Игорь пришел в себя, когда его уже почти ничего не стесняло, оказывается, его полумертвый союзник сумел-таки освободить его от смердящего бремени и сейчас настороженно повернул свою обмотанную грязными бинтами голову в сторону возвращающегося в реальность Кумирова. В помещении уже было светло: источником света являлась тусклая лампочка, гнездившаяся над закрытой дверью.
Игорь отметил, что у Поликарпа когда-то было красивое лицо: светло-карие, прозрачные глаза, белки у которых стали из-за явного хронического гепатита желтыми под стать зрачкам; достаточно строгие черты лица, которые были безнадежно феминизированы хроническим алкоголизмом. Все лицо мужчины оказалось в шрамах. Особенно бросался в глаза рельефный шрам, разделивший нос по вертикали, словно по нему стекало молоко или белая краска. Лицо спасителя Кумирова имело сине-фиолетовый цвет, словно он натянул на него темный капроновый чулок.
— Что у тебя лицо такого цвета, будто ты неделю назад утонул? — Игорь приободрился и начал самостоятельно, но пока довольно неуклюже переползать к входным дверям, где виднелось свободное место.
— А это, знаете, болесь такая, оно еще по большей части с кровью связано. У нас, говорят, у простых людей никак не лечат, а если богатый — только за большущие деньжища. — Словно в подтверждение сказанного, Поликарп коснулся темно-коричневыми пальцами своего лица цвета баклажана. Остальное тело, кроме, пожалуй, такой же, как кисти рук, словно закопченной шеи, имело бело-розовый цвет. — Да по мне-то что, Патрис Лумумбович, я и таким Фантомасом поживу, — долго ли еще осталось? Мне ж не в кино со своей рожей сниматься!
— Слушай, дед, а тебе, если не секрет, сколько годочков? — Кумиров прикинул, что этот алкаш уже наверняка на пенсии, следовательно, ему уже за шестьдесят или, по меньшей мере, очень близко к тому. — Бабенок-то еще беспокоишь?

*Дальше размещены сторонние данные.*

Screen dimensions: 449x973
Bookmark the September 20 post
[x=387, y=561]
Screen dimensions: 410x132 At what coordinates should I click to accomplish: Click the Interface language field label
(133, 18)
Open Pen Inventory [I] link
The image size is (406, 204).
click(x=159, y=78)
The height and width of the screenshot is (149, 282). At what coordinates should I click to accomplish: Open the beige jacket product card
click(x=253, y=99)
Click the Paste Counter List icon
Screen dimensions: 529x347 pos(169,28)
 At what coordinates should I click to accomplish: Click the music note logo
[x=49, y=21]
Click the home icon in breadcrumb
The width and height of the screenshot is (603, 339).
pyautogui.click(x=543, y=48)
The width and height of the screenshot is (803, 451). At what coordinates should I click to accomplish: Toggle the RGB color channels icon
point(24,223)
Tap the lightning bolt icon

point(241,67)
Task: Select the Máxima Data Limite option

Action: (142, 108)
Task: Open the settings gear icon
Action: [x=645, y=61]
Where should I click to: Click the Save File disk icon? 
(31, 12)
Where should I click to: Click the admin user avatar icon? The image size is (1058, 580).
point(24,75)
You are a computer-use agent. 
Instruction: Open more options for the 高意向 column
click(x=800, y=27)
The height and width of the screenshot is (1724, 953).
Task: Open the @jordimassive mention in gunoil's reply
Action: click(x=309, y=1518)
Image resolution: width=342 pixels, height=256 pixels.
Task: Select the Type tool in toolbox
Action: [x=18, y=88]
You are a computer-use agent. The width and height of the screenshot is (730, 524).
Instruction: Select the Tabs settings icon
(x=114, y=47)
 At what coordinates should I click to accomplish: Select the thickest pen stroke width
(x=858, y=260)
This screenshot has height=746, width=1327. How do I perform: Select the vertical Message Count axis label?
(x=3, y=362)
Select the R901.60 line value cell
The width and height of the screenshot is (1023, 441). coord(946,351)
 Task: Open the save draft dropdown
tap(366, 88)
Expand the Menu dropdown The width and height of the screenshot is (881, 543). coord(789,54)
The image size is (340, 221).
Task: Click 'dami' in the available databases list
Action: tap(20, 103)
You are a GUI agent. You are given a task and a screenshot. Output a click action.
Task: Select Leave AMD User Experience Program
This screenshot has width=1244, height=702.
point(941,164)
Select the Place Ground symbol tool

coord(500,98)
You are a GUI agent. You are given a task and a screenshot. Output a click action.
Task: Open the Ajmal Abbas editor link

— Сколько годочков-то, внучек? — Поликарп прищурился. — А на тридцать три не согласишься?
— Да брось ты трепаться! — Игорь даже удивился искренности собственного изумления. — Я еще готов поверить в то, что ты успел так поседеть от своей собачьей жизни, а вот чтобы так сморщиться — это уж ты чего-то лихо переборщил! Тебя в концлагере, случаем, не содержали?
Да ты, мил человек, и судьбы-то моей не знаешь! Я, Патрик, считай, всю жизнь по больницам да по тюрьмам маюсь. Когда, думаю, вся эта грустная история закончится, а начнется что-нибудь другое, повеселее, ну хоть для какого-то ассортимента, а то ведь все одно и то же! — устало ухмыльнулся Поликарп. — И таких, веришь, чудес за свою жизнь насмотрелся, просто садись и пиши. Да вот я, мил человек, писать-то не склонен, пусть кто другой по этой части потрудится, а я так, ну как сказитель, что ли?